Tommee Tippee, an international baby products manufacturer, is under fire after a handful of parents reported finding mould within their children’s sippy cups.
Penny Powell, from France, posted several photos to Facebook of different cups, all with mould building up in a section that’s meant to hold the mouthpiece together.
“My friend wondered why his son was still sick so he broke open the anti-spill guard of his Tommee Tippee glass and discovered mould inside the anti-spill top that you can’t see except if you break it open. . . . He has washed it with his hands and in the dishwasher and the mildew has stayed anyway,” Powell wrote in her post.
Several parents have left their own photos of mouldy pieces on Tommee Tippee’s France Facebook page, there are a number of customers countering, saying that their child’s cups have been easy to clean and that there has been no evidence of mold.

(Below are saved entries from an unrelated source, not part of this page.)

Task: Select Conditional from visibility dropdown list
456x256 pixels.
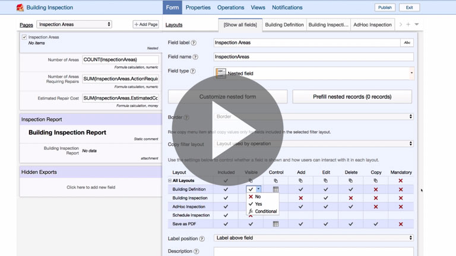Action: (x=265, y=211)
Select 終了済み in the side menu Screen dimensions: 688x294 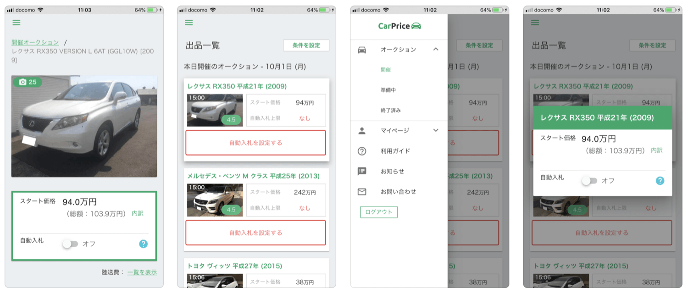pyautogui.click(x=390, y=111)
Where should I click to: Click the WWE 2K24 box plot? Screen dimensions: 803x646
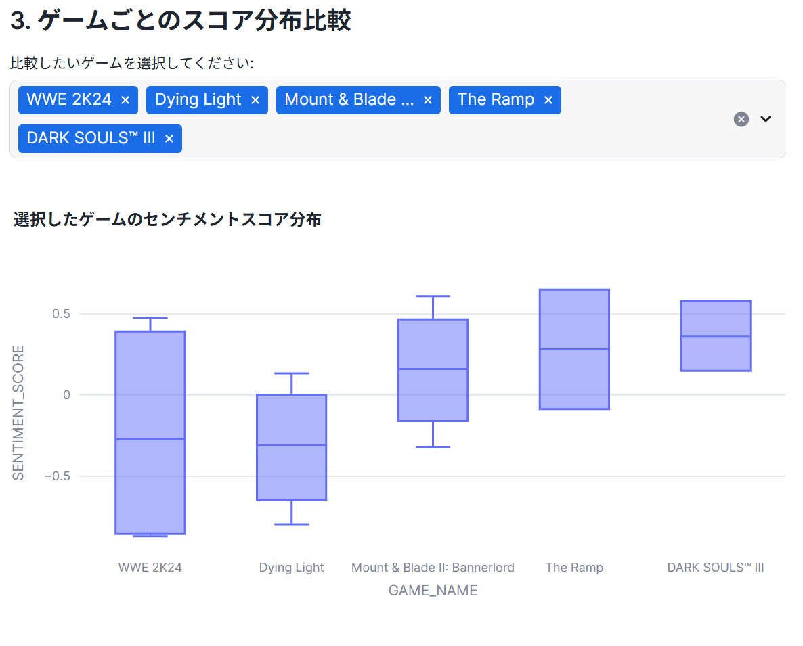[150, 433]
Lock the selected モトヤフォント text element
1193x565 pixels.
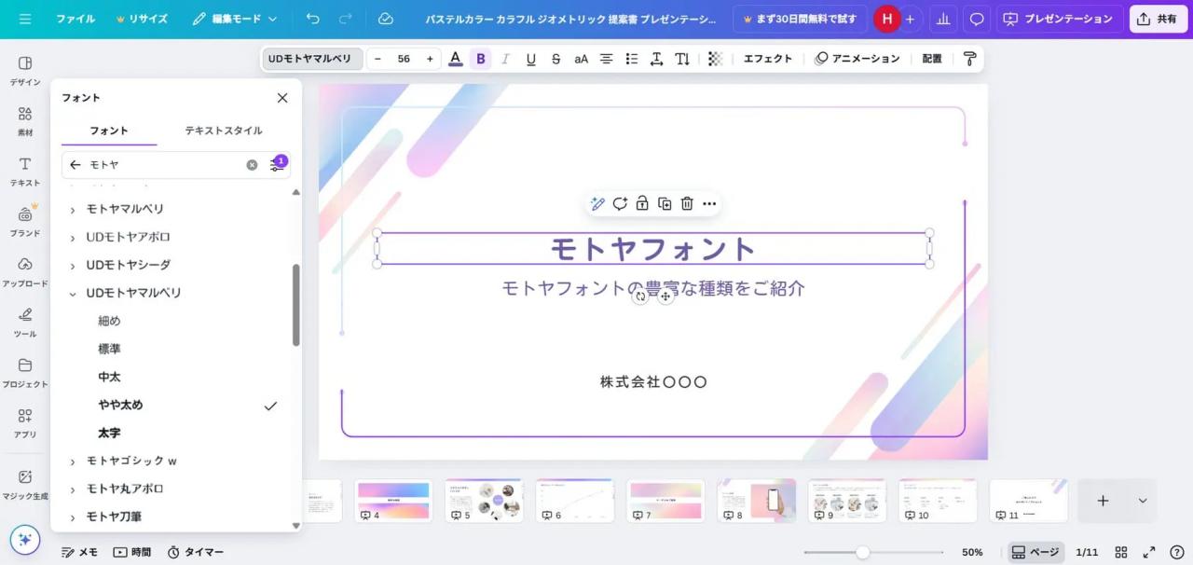(642, 203)
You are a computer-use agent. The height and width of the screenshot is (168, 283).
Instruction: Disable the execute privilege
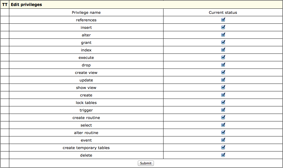223,57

Tommee Tippee France addressed the issue on its page:
“We are always very attentive to your feedback, comments, ideas and the way in which the parents use our products and their children the experience. . . . We understand that the well-being of your children is of paramount importance, and we assure you that we have tested the valves of our cups, and the results have clearly confirmed that when the instructions for use and cleaning are followed, all works correctly. In addition to our instructions for use of cups, we have prepared a list of FAQ to help you to clean your cups and their valves.
We always welcome parents’ feedback, comments and ideas. We continually develop our products and look for ways to improve them, so feedback from parents is vital to us. Positive feedback tells us we’re doing the right thing, but just as importantly, like all companies, we learn even more when negative experiences are brought to our attention.
We’ve sold millions of Sippee cups and have had some very positive feedback. However, we know from visitor posts that a few people have not had a good experience with the valve part of the cup. For this we sincerely apologise and we are actively following up on any concerns raised.
We understand that the wellbeing of little ones is paramount and we can reassure all parents that we have extensively tested the valves. We have also been testing them with a panel of 140 mums in the United States.
The results support that when used with recommended liquids (cold, light fluids including water and non-pulp juices) and cleaned in line with instructions, there are no problems. Difficulties have arisen though when liquids that are not recommended for use in the cups have been used, like thick formula milk, pulpy juice and warm liquids. We also recommend that cups are not left for long periods before being cleaned.
However, we do understand that there may be other factors that are difficult to replicate in our testing, so our Careline team would like to speak directly to any parents who are experiencing problems. This will allow us to hear their views, and replace the cup with an alternative of their choice. The number to call is 0 800 10 07 25 FREE.
We’ve also prepared a page on our website to help parents care for their cups and valves.
Additionally, the company recommends the cups only be used with cold fluids — including water and non-pulp juices — rather than thick or warm liquids, such as milk or pulpy juices.
Though the brand seems to be doing what it can to get the issue under control, it may be a good move to check your child’s sippy cups — regardless of the brand or its origin it is a great reminder to make sure that mould isn’t building up in any of the pieces.
Sistema Twist ‘N’ Sip drink bottles where also in the news recently for a similar issue.
A UK dad issued a warning to other parents to inspect reusable water bottles with a mechanised cap after finding the lid of his daughter’s Sistema Twist ‘N’ Sip drink bottle was “hoarding bacteria”.
When Craig Beresford’s seven-year-old daughter became sick with an upset stomach and “occasional runs” for weeks at a time, they realised her water bottle was the only constant item in her routine.
Sharing his concerns on Facebook, Beresford wrote: “Today, I took a sharp knife and broke the cap apart. It isn’t designed to be taken apart and requires a bit of force to disassemble.
“The internal components have been hoarding bacteria. We were horrified and heartbroken that out little girl had been using this bottle in this state.”
Beresford points out that he has be cleaning the lid every day with boiling water as well as sterilising and air drying the cap before each use.
“It’s probably wise that you inspect any of these type of bottles with a mechanised cap. Not just Sistema brands, but anything that pops-up or twists,” he added.
The company has responded to parents’ fears over bacteria growing in drink bottles.
“Recently a number of our customers have advised us that they are having difficulty cleaning our Twist ‘n’ Sip drink bottle caps,” said a statement on the Sistema website.
“We take this feedback very seriously and have therefore posted on our website (www.sistemaplastics.com) videos and instructions that demonstrate how to take apart and clean each of the three tops we currently have on the market.
“We manufacture our tops to meet international child safety standards and it is for this reason they can be difficult to disassemble.”
To clean the water bottle Sistema recommends:
Removing the cap from the bottle after use
Extend the lid to open
Put the top either in the dishwasher or hand wash and then place in water for five minutes with a sterilising solution.
For parents wanting to disassemble their water bottles, visit the Sistema website for videos on how to clean each lid type: Twist ‘n’ Sip, Davina and the Wave & Gripper.